** Requirement **
In the material below, find the line with "Where should I"; set down that line and every line after it to the end, exactly, without pictures.

** Task inputs **
☆ ☆ ☆ ☆ ☆
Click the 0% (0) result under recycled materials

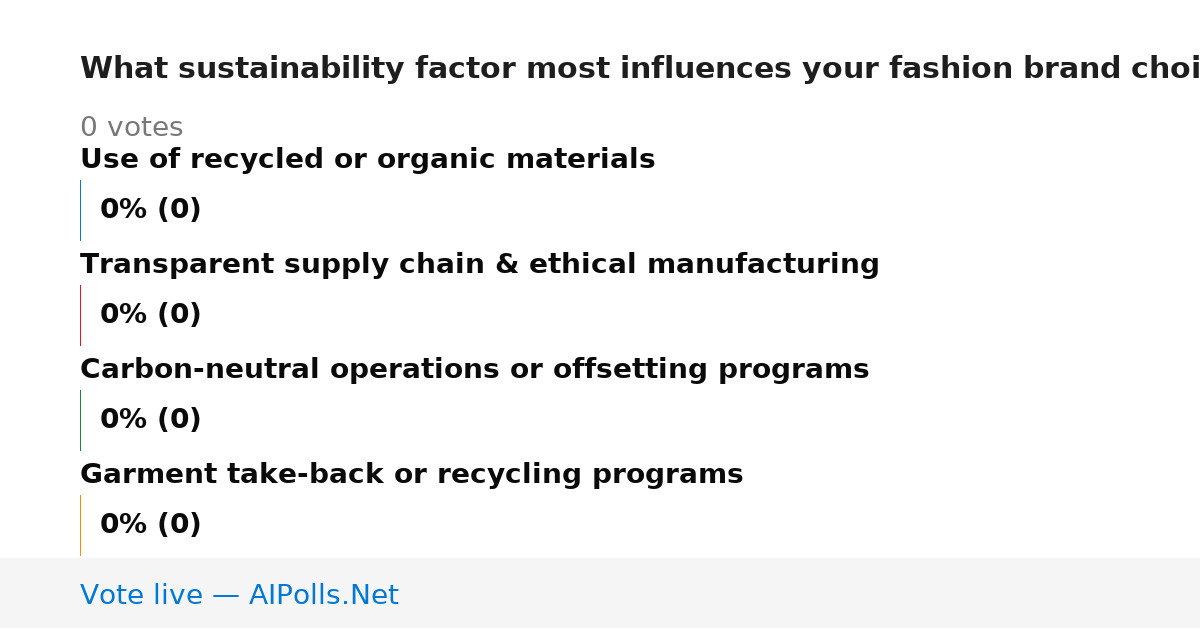(150, 210)
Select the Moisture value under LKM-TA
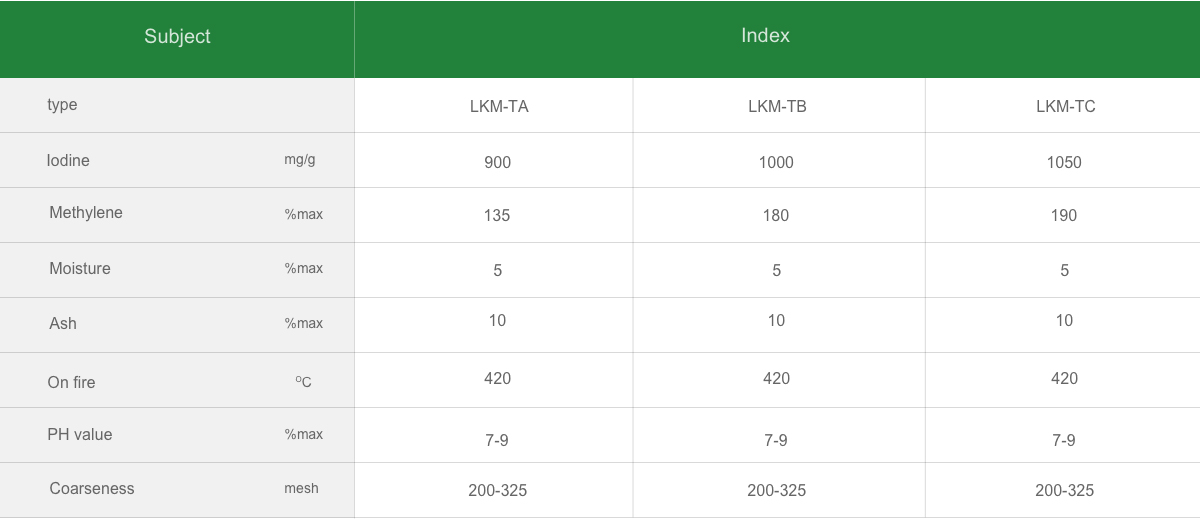Image resolution: width=1200 pixels, height=519 pixels. click(x=497, y=270)
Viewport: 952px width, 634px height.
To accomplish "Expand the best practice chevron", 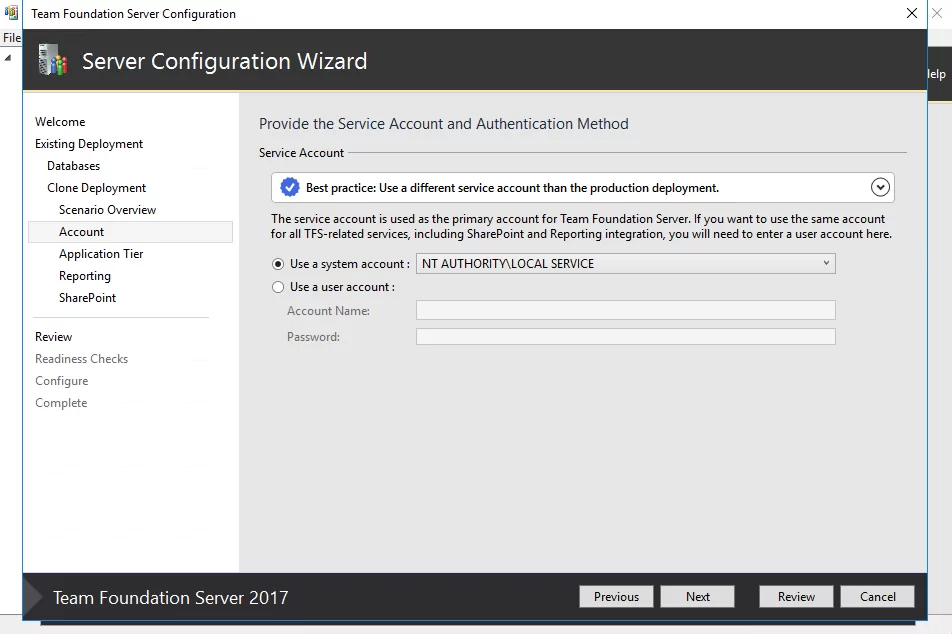I will (x=880, y=187).
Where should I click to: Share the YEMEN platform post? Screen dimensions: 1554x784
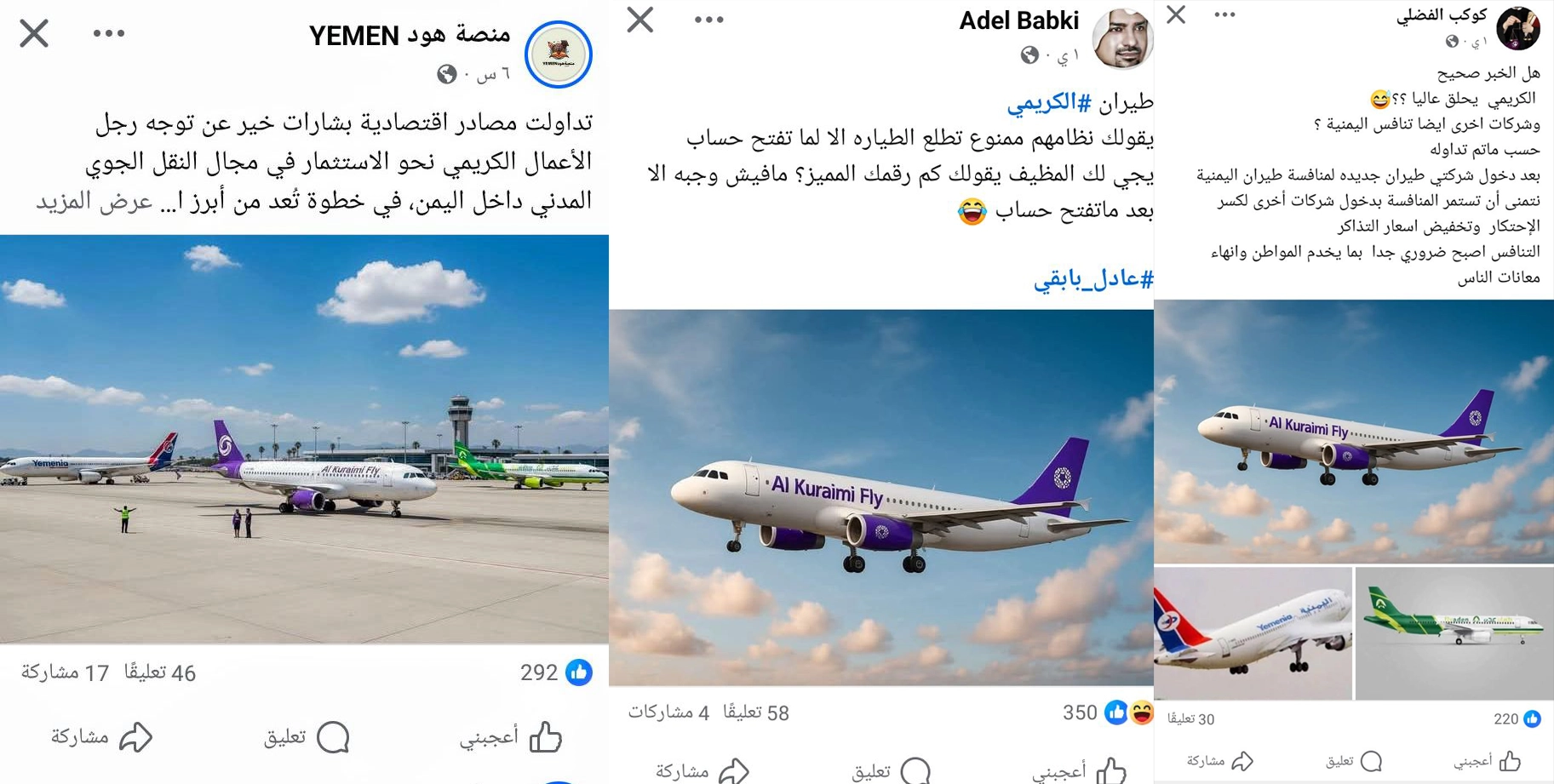(101, 736)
☆ ☆ ☆ ☆ ☆
** Exercise answer **
Where should I click to: Share the YEMEN platform post? Screen dimensions: 1554x784
(101, 736)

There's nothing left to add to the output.